Even though he was 89 and a retired professor when we last met, Vogel’s continued curiosity on matters seemingly beyond his expertise struck me as quite remarkable. He shared with me that he was paying close attention to who was going to come out ahead in the race for self-driving cars.

“It is so interesting to see who is going to win. Both [China and the U.S.] could be the winners,” he said in fluent Japanese, a language he mastered in the 1950s.

His son, Steven Vogel, professor of political economy at University of California, Berkeley, summed it up nicely in his recent tweets. His father’s approach, he said, was to “work hard, talk to people, listen carefully, get the story right.”

That is what we journalists also are expected to do.

“So there you have it: utter disregard for disciplinary boundaries, scant attention to grand theory, no respect for methodological orthodoxy,” the younger Vogel, a journalist-turned-scholar, wrote in a Twitter post this past week. “He checked every single box on the dissertation adviser’s list of WHAT NOT TO DO.”

To be sure, there are objections to Vogel’s approach, especially in regard to China and Deng, who ordered the crackdown on students in Tiananmen Square in 1989.

For Beijing, Vogel was an “old friend of the Chinese people,” Chinese Foreign Ministry spokesperson Wang Wenbin said, a sentiment that was echoed by many high-ranking mainland Chinese officials immediately after the news of his death. That title, “old friend,” from the other side of the political spectrum, usually is tantamount to being a collaborator of the authoritarian regime.

In contrast to Beijing, Taipei has been silent. President Tsai Ing-wen has not issued a public statement, while the foreign ministry has not posted any messages on its official Twitter account.

Hu Ping, the former editor of the New York-based Chinese pro-democracy movement journal Beijing Spring, who now lives in the U.S., tweeted on Dec. 22 that Beijing “needed a foreigner to tell good stories about the country, because the Communist Party does not have the persuasive power,” pointing to Vogel’s biography on Deng.

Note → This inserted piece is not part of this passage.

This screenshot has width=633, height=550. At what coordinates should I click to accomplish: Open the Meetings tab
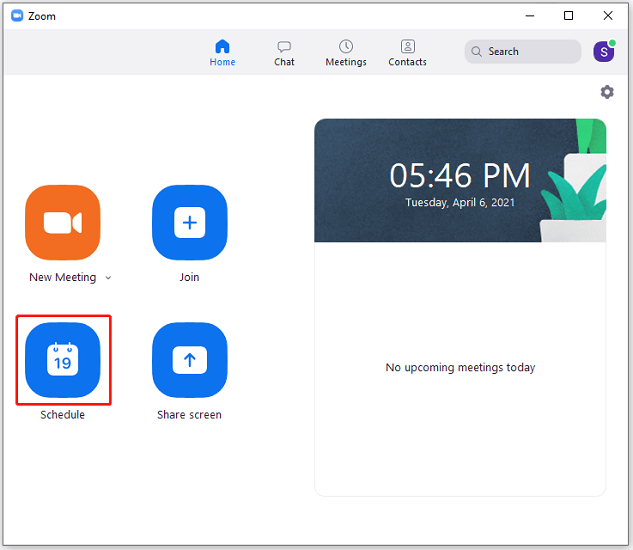[x=346, y=53]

The book on Deng, despite its political sensitivities, has been published in mainland China — though with cuts to conform with Beijing’s censors. Vogel raised the topic in Hong Kong in 2012 when the unabridged Chinese translation was published for the territory and Taiwan, but just prior to the completion of the mainland version.

“If 80% to 90% of the message gets published in the mainland, my inclination is to allow that kind of publication,” he told reporters, including me, at the Foreign Correspondents’ Club in Hong Kong.

While I would not agree to any censorship by Beijing, that was the decision Vogel made. And it came with a price.

“I have written a paper to criticize his views on Deng Xiaoping,” Wang Dan, one of the student leaders of the Tiananmen Square crackdown, tweeted after Vogel’s death.

Still, Wang praised his “magnanimity” and “tolerance,” as he revealed the contents of a letter he once received from Vogel. He told Wang that “it is very normal to have differing opinions.”

Wang, himself a Harvard graduate, was struck that a well-established professor from his university treated him in a courteous manner. “I must say, that is difficult to do,” he tweeted.

For me, there are still many lessons to learn from Vogel.